DATA TO EXAMINE Start Marker

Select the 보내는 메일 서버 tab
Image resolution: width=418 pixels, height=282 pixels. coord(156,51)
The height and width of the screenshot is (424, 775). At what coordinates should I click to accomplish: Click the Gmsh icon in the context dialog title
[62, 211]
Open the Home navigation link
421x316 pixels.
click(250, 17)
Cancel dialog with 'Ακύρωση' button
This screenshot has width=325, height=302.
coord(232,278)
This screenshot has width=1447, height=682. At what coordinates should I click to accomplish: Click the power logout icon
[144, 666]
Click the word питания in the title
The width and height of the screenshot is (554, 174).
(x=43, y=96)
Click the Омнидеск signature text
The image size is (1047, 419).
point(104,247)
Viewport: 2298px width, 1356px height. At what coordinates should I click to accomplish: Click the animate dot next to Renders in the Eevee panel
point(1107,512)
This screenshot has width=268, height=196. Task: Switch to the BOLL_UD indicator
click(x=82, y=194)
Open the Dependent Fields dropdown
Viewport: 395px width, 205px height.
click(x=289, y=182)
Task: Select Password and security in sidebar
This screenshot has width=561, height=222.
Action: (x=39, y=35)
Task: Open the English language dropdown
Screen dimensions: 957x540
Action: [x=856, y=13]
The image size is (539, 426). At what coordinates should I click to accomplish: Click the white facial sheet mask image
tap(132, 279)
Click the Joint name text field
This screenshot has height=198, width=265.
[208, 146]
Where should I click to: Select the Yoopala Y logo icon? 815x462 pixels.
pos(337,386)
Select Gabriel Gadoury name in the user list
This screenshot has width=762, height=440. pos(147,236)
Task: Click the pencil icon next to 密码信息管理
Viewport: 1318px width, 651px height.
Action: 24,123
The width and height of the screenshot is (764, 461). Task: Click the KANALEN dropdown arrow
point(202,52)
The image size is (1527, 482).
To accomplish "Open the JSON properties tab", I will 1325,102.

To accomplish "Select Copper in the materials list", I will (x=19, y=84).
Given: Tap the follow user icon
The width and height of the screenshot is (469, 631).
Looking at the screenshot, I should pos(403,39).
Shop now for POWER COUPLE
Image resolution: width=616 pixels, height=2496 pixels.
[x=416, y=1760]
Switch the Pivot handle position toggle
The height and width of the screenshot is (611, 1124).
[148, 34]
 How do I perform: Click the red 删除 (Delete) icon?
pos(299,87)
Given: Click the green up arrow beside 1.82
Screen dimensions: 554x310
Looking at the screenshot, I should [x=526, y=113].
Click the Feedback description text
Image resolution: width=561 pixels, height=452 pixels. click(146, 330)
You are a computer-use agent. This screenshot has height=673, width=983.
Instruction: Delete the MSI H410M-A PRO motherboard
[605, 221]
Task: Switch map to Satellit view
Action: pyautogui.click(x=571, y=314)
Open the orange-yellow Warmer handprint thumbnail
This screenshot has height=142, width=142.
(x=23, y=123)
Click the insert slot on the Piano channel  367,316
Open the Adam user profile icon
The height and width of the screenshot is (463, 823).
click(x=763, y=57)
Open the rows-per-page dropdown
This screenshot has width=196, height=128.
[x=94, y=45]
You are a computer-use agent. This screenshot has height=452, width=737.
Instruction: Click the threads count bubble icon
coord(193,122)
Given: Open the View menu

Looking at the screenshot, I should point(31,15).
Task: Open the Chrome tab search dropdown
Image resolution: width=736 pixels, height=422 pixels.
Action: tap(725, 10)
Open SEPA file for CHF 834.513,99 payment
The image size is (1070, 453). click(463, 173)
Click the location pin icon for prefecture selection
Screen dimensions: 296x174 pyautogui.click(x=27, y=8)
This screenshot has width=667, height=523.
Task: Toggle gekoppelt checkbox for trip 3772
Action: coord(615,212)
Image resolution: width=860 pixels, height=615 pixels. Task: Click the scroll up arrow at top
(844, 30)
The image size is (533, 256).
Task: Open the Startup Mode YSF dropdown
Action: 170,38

DATA TO EXAMINE End Marker

[DIRECTIONS]: Which lines above include the word "agent"? Return each one.

[REPLY TO THE TASK]:
You are a computer-use agent. This screenshot has height=673, width=983.
You are a computer-use agent. This screenshot has height=452, width=737.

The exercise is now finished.